> _Data listing_
►
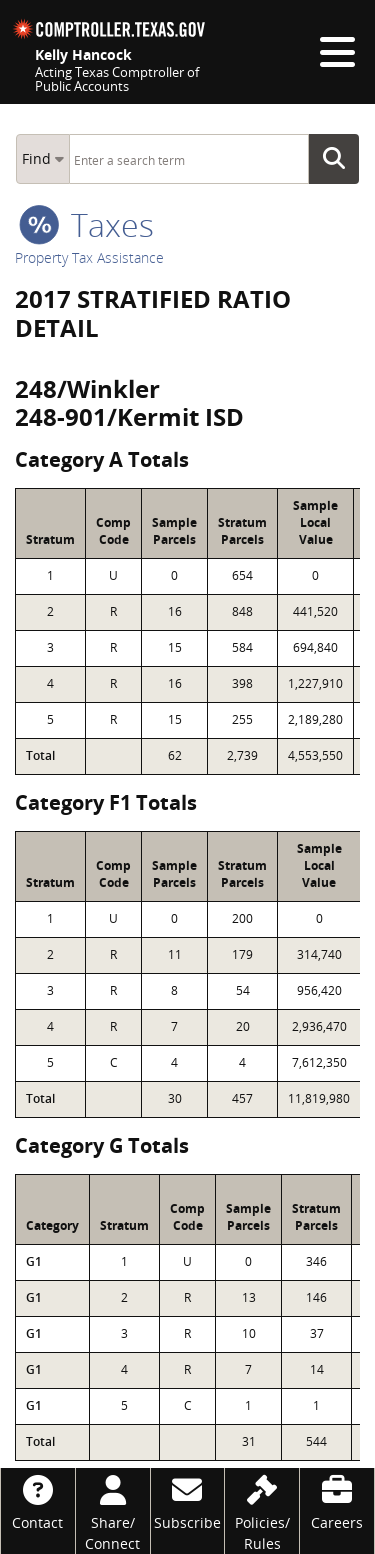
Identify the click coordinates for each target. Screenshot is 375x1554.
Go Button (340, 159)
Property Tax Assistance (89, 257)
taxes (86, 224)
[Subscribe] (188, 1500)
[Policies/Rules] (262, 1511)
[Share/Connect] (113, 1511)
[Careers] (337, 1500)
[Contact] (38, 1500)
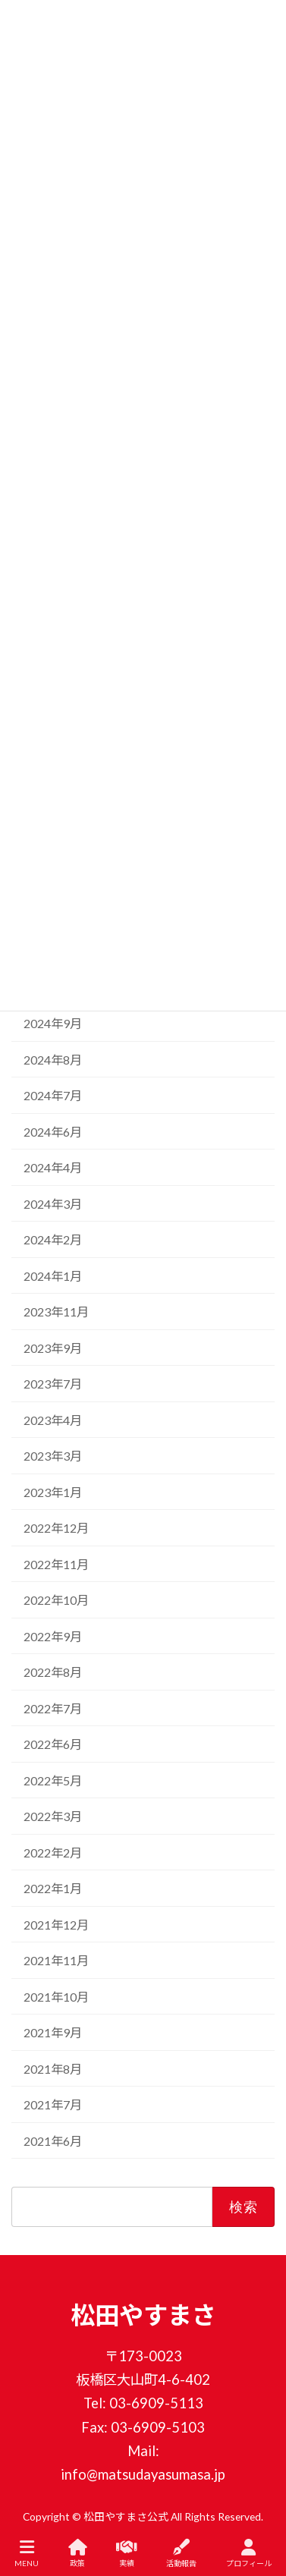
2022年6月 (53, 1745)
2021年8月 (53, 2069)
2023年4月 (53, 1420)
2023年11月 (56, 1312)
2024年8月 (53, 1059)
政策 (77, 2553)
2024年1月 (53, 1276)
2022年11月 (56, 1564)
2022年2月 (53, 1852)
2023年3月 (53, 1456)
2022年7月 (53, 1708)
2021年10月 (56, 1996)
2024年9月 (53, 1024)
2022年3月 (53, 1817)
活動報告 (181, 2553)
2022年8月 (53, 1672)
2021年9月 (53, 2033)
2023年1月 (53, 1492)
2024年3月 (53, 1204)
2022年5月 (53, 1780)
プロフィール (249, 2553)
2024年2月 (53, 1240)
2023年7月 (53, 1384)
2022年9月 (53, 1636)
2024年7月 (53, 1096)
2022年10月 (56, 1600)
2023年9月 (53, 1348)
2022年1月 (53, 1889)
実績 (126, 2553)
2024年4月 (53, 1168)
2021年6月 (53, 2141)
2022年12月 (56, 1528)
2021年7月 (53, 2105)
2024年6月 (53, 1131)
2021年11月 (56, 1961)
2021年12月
◄
> _GIVEN REQUEST_
Copy every item above word for word, leaving out the pictures.

> _ANSWER_
Identify the click coordinates for each target. Screenshot is 375x1554.
Go Button (340, 159)
Property Tax Assistance (89, 257)
taxes (86, 224)
[Subscribe] (188, 1500)
[Policies/Rules] (262, 1511)
[Share/Connect] (113, 1511)
[Careers] (337, 1500)
[Contact] (38, 1500)
2022年6月 (53, 1745)
2021年8月 (53, 2069)
2023年4月 (53, 1420)
2023年11月 (56, 1312)
2024年8月 (53, 1059)
政策 (77, 2553)
2024年1月 (53, 1276)
2022年11月 (56, 1564)
2022年2月 (53, 1852)
2023年3月 (53, 1456)
2022年7月 (53, 1708)
2021年10月 (56, 1996)
2024年9月 (53, 1024)
2022年3月 (53, 1817)
活動報告 (181, 2553)
2022年8月 (53, 1672)
2021年9月 (53, 2033)
2023年1月 (53, 1492)
2024年3月 (53, 1204)
2022年5月 (53, 1780)
プロフィール (249, 2553)
2024年2月 (53, 1240)
2023年7月 (53, 1384)
2022年9月 (53, 1636)
2024年7月 (53, 1096)
2022年10月 (56, 1600)
2023年9月 (53, 1348)
2022年1月 (53, 1889)
実績 (126, 2553)
2024年4月 (53, 1168)
2021年6月 (53, 2141)
2022年12月 (56, 1528)
2021年7月 (53, 2105)
2024年6月 (53, 1131)
2021年11月 (56, 1961)
2021年12月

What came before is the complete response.